L'heure du changement a sonné

Praxistipp
Édition
2022/44
DOI:
https://doi.org/10.4414/bms.2022.21158
Bull Med Suisses. 2022;103(44):64-65

Publié le 01.11.2022

DurabilitéQui dit transition vers un système de santé durable, dit aussi chamboulement radical des pratiques. Pourquoi il ne suffit pas de réduire les émission des gaz à effet de serre et comment faire pour que le secteur de la santé devienne réellement plus vert.
Les modèles de prédication nous apprennent que, pour faire face aux défis environnementaux actuels, il ne suffira pas de simplement réduire les émissions de CO2. En effet, les fondements mêmes de nos sociétés modernes doivent être repensés. Le système de santé ne fait pas exception, comme le montre le récent rapport du Shift Project consacré à la décarbonation du secteur de la santé [1]. En effet, même si l’on réduit de façon optimale les émissions de gaz à effet de serre (GES) des différents domaines de la santé, il restera encore un tiers d’émissions de CO2 en trop. Seul un changement radical des pratiques pourra permettre d’atteindre les cibles.
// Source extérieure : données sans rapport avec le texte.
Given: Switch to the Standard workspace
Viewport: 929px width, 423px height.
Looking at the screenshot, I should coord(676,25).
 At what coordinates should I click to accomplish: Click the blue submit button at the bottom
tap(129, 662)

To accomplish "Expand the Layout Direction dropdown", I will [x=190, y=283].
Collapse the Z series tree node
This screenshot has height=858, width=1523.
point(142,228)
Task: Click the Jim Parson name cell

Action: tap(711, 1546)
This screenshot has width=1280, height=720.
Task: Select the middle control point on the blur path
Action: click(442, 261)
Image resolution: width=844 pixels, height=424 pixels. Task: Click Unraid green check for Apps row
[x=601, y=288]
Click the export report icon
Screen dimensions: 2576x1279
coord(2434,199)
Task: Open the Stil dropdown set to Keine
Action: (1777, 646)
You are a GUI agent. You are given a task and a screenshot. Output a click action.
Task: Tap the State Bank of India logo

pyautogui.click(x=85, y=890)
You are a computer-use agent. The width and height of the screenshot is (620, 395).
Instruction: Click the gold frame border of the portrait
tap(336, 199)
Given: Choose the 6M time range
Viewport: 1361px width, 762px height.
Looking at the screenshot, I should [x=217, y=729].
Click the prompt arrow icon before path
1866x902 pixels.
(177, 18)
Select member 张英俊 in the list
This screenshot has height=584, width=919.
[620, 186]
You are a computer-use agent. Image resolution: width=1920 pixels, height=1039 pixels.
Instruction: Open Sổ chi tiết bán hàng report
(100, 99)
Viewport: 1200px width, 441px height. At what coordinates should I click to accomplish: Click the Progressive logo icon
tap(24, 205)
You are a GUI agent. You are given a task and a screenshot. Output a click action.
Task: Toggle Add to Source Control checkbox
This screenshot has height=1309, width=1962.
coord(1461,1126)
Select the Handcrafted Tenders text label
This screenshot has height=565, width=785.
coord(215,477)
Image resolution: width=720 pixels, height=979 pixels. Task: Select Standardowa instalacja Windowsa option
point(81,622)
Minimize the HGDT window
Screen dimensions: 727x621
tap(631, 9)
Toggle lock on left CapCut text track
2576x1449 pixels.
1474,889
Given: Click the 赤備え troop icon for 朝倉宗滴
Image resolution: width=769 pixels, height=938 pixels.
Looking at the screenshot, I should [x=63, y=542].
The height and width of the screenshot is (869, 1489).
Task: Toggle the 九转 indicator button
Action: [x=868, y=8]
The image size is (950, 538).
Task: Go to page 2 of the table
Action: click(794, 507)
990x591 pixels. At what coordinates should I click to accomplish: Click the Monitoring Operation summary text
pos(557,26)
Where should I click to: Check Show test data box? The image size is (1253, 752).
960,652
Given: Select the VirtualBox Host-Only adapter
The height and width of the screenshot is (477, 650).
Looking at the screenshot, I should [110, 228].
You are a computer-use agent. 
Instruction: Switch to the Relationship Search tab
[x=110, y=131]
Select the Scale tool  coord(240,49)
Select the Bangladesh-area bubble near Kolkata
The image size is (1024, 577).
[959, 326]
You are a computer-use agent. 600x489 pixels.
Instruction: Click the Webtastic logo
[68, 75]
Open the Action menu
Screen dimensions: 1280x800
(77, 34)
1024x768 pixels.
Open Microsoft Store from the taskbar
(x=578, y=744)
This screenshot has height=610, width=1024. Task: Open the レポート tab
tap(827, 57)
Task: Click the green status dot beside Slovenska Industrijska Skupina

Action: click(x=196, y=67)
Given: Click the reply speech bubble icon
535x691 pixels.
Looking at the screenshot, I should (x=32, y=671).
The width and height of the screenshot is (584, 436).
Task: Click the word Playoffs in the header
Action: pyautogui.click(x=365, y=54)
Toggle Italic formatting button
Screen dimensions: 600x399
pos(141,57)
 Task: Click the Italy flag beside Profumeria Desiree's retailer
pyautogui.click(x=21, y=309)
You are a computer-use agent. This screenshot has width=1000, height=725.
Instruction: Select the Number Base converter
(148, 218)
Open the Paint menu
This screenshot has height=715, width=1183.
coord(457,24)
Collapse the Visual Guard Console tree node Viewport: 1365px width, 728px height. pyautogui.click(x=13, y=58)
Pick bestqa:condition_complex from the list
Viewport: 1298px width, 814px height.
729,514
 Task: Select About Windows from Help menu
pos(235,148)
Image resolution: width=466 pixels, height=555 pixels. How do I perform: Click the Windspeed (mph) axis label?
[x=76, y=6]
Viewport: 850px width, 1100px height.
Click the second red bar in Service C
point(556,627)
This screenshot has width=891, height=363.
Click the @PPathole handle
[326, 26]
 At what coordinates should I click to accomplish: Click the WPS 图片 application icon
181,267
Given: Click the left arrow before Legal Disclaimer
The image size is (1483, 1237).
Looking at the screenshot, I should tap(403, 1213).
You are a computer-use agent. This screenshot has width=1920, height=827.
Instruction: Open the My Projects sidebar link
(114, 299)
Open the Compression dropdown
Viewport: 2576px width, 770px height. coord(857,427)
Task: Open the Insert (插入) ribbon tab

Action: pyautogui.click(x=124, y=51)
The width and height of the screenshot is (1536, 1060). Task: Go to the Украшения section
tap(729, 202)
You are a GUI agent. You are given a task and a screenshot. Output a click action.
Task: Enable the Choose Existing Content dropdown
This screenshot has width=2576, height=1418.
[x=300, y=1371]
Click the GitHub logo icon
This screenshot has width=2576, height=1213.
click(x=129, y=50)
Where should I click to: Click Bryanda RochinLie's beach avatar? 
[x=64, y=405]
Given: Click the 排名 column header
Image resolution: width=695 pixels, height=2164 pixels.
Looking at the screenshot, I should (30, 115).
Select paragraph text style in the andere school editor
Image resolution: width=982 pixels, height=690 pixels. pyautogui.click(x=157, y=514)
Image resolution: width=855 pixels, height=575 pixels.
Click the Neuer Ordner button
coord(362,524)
Les défis de la durabilité

Dans une analyse parue dans le British Medical Journal [2], Hensher et al. indiquent quatre contraintes liées au système socio-écologique dont les services de santé devront tenir compte dans le processus de transition vers un système de santé durable: 1) moindre disponibilité des ressources matérielles et d'énergie pour les procédures médicales, les produits pharmaceutiques ou les infrastructures; 2) une réduction de la complexité des systèmes de santé; 3) des modes de vie plus locaux à mesure que les moyens de transport se raréfient; 4) une diminution de l’espace disponible pour la construction de nouvelles infrastructures sanitaires.
L’anthropologue de la santé Katharine Zywert nous propose également une lecture intéressante des enjeux à venir pour la santé et nos services de santé [3]. En bref, les transitions des sociétés humaines (pour ne pas dire leur effondrement) au cours du temps sont déterminées par trois facteurs: la démographie humaine, la complexité de fonctionnement de la société et l’utilisation d’énergie. Dès lors, à mesure qu’une société devient plus complexe, l’apport d’énergie nécessaire à son fonctionnement devient trop important par rapport aux bénéfices que cela engendre, voire même totalement inefficace. La biomédecine contemporaine n’échappe pas à cette règle en raison de son orientation disproportionnée sur des approches technologiques et pharmaceutiques. En effet, les besoins énergétiques nécessaires au fonctionnement des services de santé rendent ceux-ci vulnérables, de moins en moins efficaces, délétères pour l’environnement et les patients, et finalement non durables.

Un changement radical s’impose

Alors, quel avenir envisager pour les services de santé? Katharine Zywert parle de reconnecter les aspects bio-psycho-spirituels de la santé des personnes au contexte socio-écologique actuel. Elle évoque également le fait de reconsidérer les grandes étapes de la vie dans une perspective transgénérationnelle (naissance, adolescence, vieillesse, mort). Finalement, elle nous parle de «bassins d’attraction». Celui dans lequel nous nous trouvons actuellement est lié au modèle dominant pour les services de santé (consumériste et productiviste) qui est, malgré les crises, encore très stable. Cependant d’autres «bassins d’attraction» alternatifs existent, constitués d’alternatives structurelles (décroissance, initiatives de transition écologiques locales) et ontologiques (culture et spiritualité, approche systémique de la santé, rituels).
Selon Hensher et al., rendre nos systèmes de santé plus résilients à l’aune des défis socio-écologiques contemporains nécessite bien plus que de simplement «verdir les chaînes d’approvisionnement» [2]. La tâche est immense. Cela passe nécessairement par un renforcement des approches préventives et de promotion de la santé, un ancrage important des services de santé de première ligne dans les communautés locales et une approche «low-tech à haute valeur ajoutée de santé» en médecine.
Saurons-nous créer ces nouveaux «bassins d’attractions alternatifs»? Des initiatives locales, quoique minoritaires et largement invisibles, existent déjà pour penser la santé autrement. Le moment venu, elles trouveront peut-être leur place dans un environnement socio-écologique qui aura radicalement changé.
Prof. Dr méd. Nicolas Senn
Chef du Département Médecine de famille à Unisanté et co-responsable de la plateforme «Durabilité et santé» de la Faculté de biologie et de médecine de l’Université de Lausanne.
© Luca Bartulović
1 The Shift Project: Décarboner la santé pour soigner durablement. 2021.
2 Hensher M, and Zywert K. Can healthcare adapt to a world of tightening ecological constraints? Challenges on the road to a post-growth future. BMJ. 2020;371: p. m4168.
3 Zywert K. Human health and social-ecological systems change: Rethinking health in the Anthropocene. The Anthropocene Review. 2017;4(3):216–38.